Winters at Minot were indeed an experience. I was born and raised in Wisconsin so I didn't think it could be much different. WRONG. I had never experienced such bitter cold. We were issued all the cold weather clothing we could wish for but working on the flightline with those elbow-length mittens was impossible. Instead, I think I wore out about a pair of gloves a month. I was thankful for the muk-luks. I used up several pair of those. And why was the only airplane on the flying schedule the only one outside. It never was one of the sixes parked in the revetment. I don't remember what they were called, so I'll say revetment. The flight shack was an old house trailer. Boy, that was really insulated well. It was warmer than outside though and that's what mattered.
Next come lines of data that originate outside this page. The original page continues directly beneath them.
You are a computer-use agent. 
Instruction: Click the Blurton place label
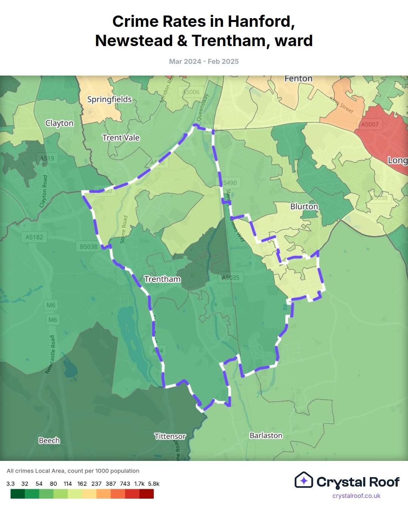coord(304,207)
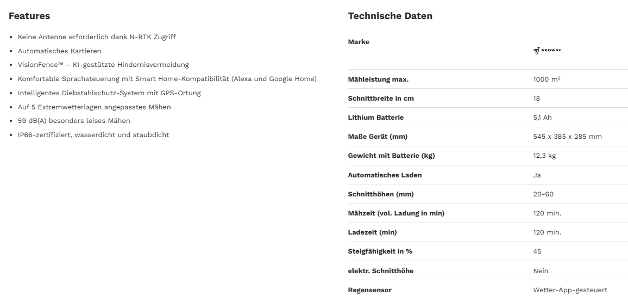628x296 pixels.
Task: Select the Steigfähigkeit in % label
Action: click(x=380, y=251)
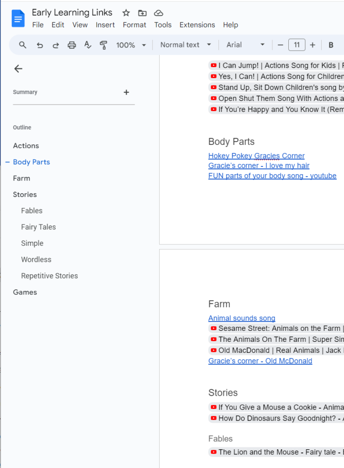Run spelling and grammar check
This screenshot has height=468, width=344.
[x=88, y=45]
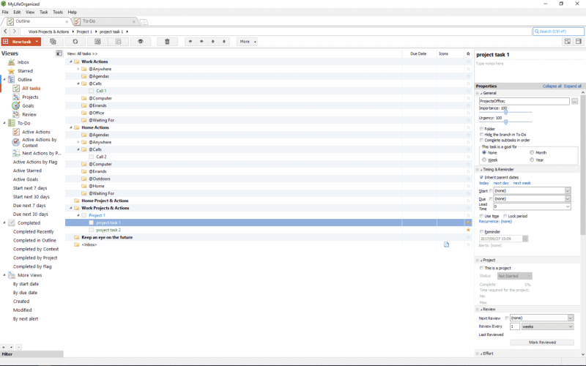Image resolution: width=586 pixels, height=366 pixels.
Task: Open the Inbox view icon
Action: click(12, 62)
The winter of '70-'71, somebody thought it would be great fun to try a different kind of work shift. Instead of three 8 hour shifts, let's try four. Swings and mids were unchanged. Day shift was broken into two shifts. The early shift went 0400-1200 and late shift went 1200-2000. I was on the early shift so I was up at 0300 to s**t, shower, and shave. Got to work at 0400, got the flying schedule and did the preflight. By the time that was done, the chow hall was open. I think they had the best food at that chow hall. We were hungry as hell so maybe anything would have tasted good but they did have some good food. The sos was especially good when it was fresh. And it was fresh when we got there. I got three eggs over easy right on top of the sos with a side of bacon or sausage. Man, that hit the spot. Then it was back to the line for launch.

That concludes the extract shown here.